A store to lose yourself for hours in.

Kite museum (Nihombashi)

This small, private museum above the Taimeiken restaurant – reached from exit B10 at Nihombashi metro station – is a labour of love by an eccentric Japanese kite owner.

The 200¥/£1.50 entry doesn’t do justice to the collection, for the kites displayed inside are works of art.

There are Chinese, Thai, even French kites of all colours, designs and shapes to make you wonder how they can go airbound at all.

There are paper and string contraptions that look more like flying ships with masts, and a paper bicycle straight out of E.T.

There are flat and curved kites on bamboo frames or glued to strings painted like elaborate oriental woodcuts, Kabuki masks or nightmarish visions from Japanese horror films.

Your camera will love them all.

Intermediatheque (Tokyo Central)

This free museum on the second and third floors of the Japan Post Office Tower encapsulates what is weird and wonderful about Japan.

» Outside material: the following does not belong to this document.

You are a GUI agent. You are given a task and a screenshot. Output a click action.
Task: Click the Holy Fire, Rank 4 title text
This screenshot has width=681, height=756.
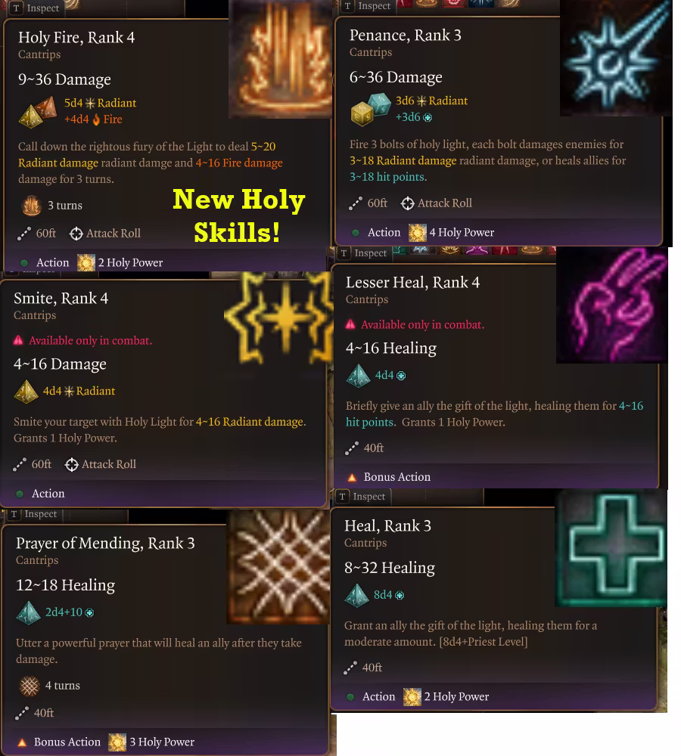pyautogui.click(x=76, y=38)
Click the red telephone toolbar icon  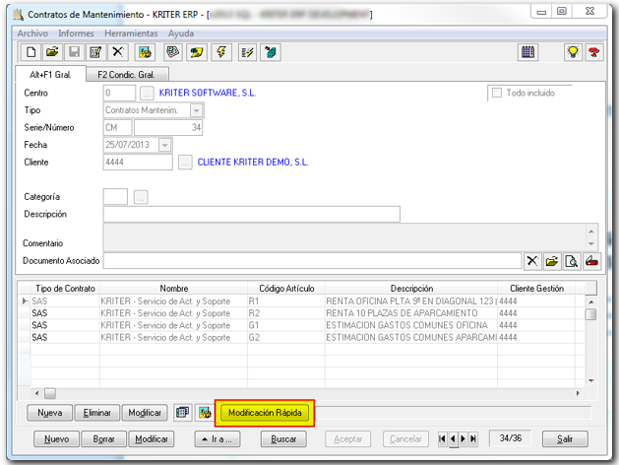click(593, 52)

On paper, this is an exhibition of the “scientific and cultural heritage accumulated by the University of Tokyo’. In practice it’s an entertaining mishmash of disparate items with absolutely no connection at all.

When Japan joined the rest of the world with the Meiji restoration in 1867, it sent explorers around the world in the manner of Stanley and Livingstone who started collecting ‘stuff’ not really knowing what and why. So, however the University dons want to dress it, it’s still “what we found in our travels”.

As a result, you get to see strange 19C inventions like the Öpik anemometer, so rare even Google has just a few entries on it.

There is old camera equipment, stuffed animals, Papua New Guinea ceremonial sculptures, a large globe made in Belgium, models of the largest diamonds ever found, an X-ray skiagraph of a hand, a Japanese spider crab with a legspan of 3.5 metres claw-to-claw, ancient Buddhist statues, figurines from the Ada people in Togo, several fossils, a false killer whale skeleton and the obligatory Egyptian mummy.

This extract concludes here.